During the three-day trial, a 19-year-old woman, also sentenced to drug court, claimed Macias had propositioned her as well. She said she turned him down and nothing else came of it. And although her testimony was short and seemingly inconsistent (she claimed she didn't know the alleged victim even though they were in the same group), it didn't help the former Jersey cop. The jury found Macias guilty of abusing his position. Judge John J. Murphy III sentenced the 59-year-old Macias to 15 years in prison.

But the case wasn't over. In 2006, the victim sued the county, alleging Macias had caused emotional damage. She accused the Broward County Sheriff's Office of negligence, but United States District Judge K. Michael Moore dismissed the case on a technicality. She never refiled.

Though Macias filed one appeal that failed, he recently completed a second that claims prosecutors withheld evidence of a motive for the woman to lie: If she testified against Macias, she would once and for all be out of the clutches of drug court and get the cocaine charge off her record. Today the courts database shows the victim has only a traffic violation. Macias alleges she received a second chance to complete a drug program because of her accusations against him.

Eleven years later, MaryAnn Macias has no doubt her husband is innocent. "If I did, I wouldn't be here," she says.

Shortly before Macias' trial in 2005, the couple had moved into a spacious Boca Raton home. But they had been there barely a year before she had to sell it to pay her husband's legal fees. She then moved into the small condo in Miami Beach where she now lives by herself. MaryAnn also says she had to quit working as a teacher in 2007 because of stress related to dealing with her husband's incarceration.
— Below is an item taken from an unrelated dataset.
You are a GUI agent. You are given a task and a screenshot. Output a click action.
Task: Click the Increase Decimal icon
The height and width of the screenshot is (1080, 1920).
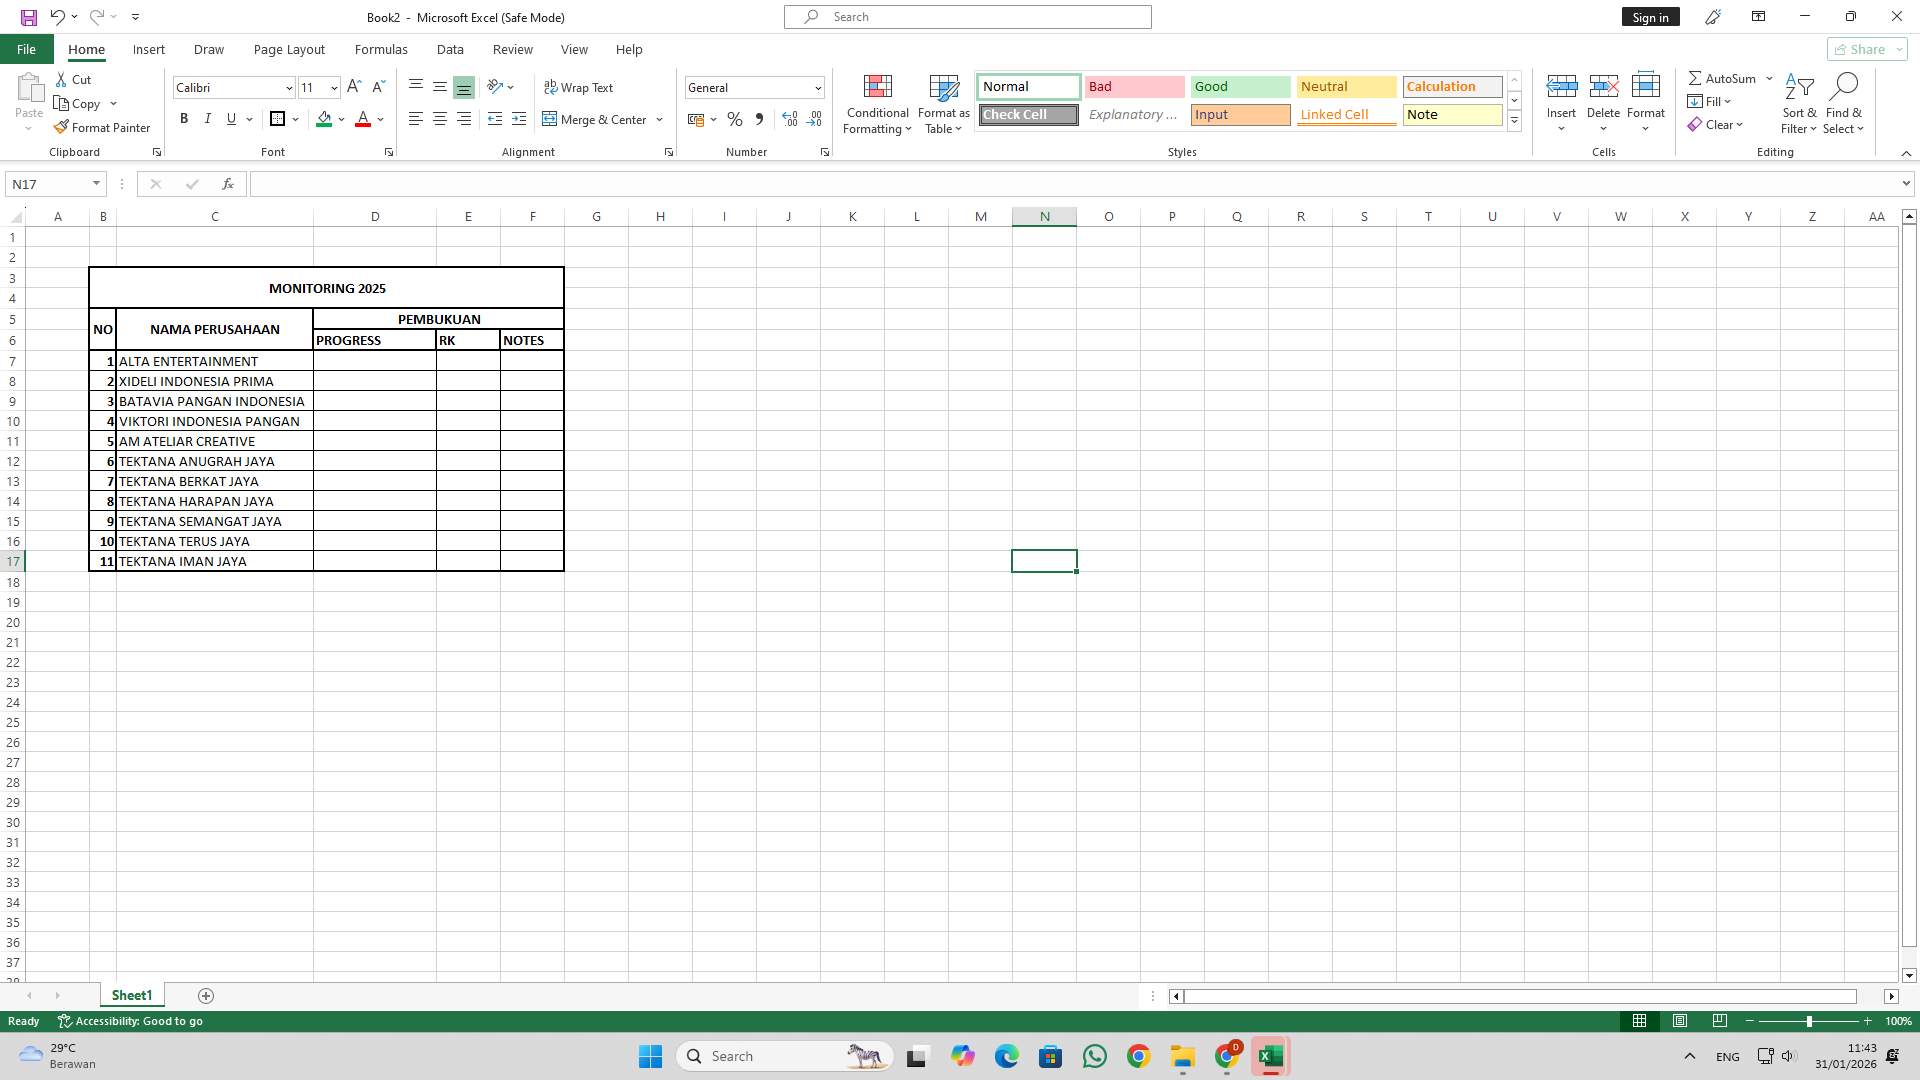pos(790,119)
For Jaime, things are even worse in jail. He has developed neuropathy, a nerve damage condition that traces to his time in Vietnam. He also suffers from posttraumatic stress disorder as a result of his military service.

MaryAnn has written letter after letter to prison doctors, urging them to give Jaime the treatment he needs. She's worried that by the time he gets out, he'll be at least 73 years old.

"I just want to be able to enjoy the time we have left," she says, "however little that time might be."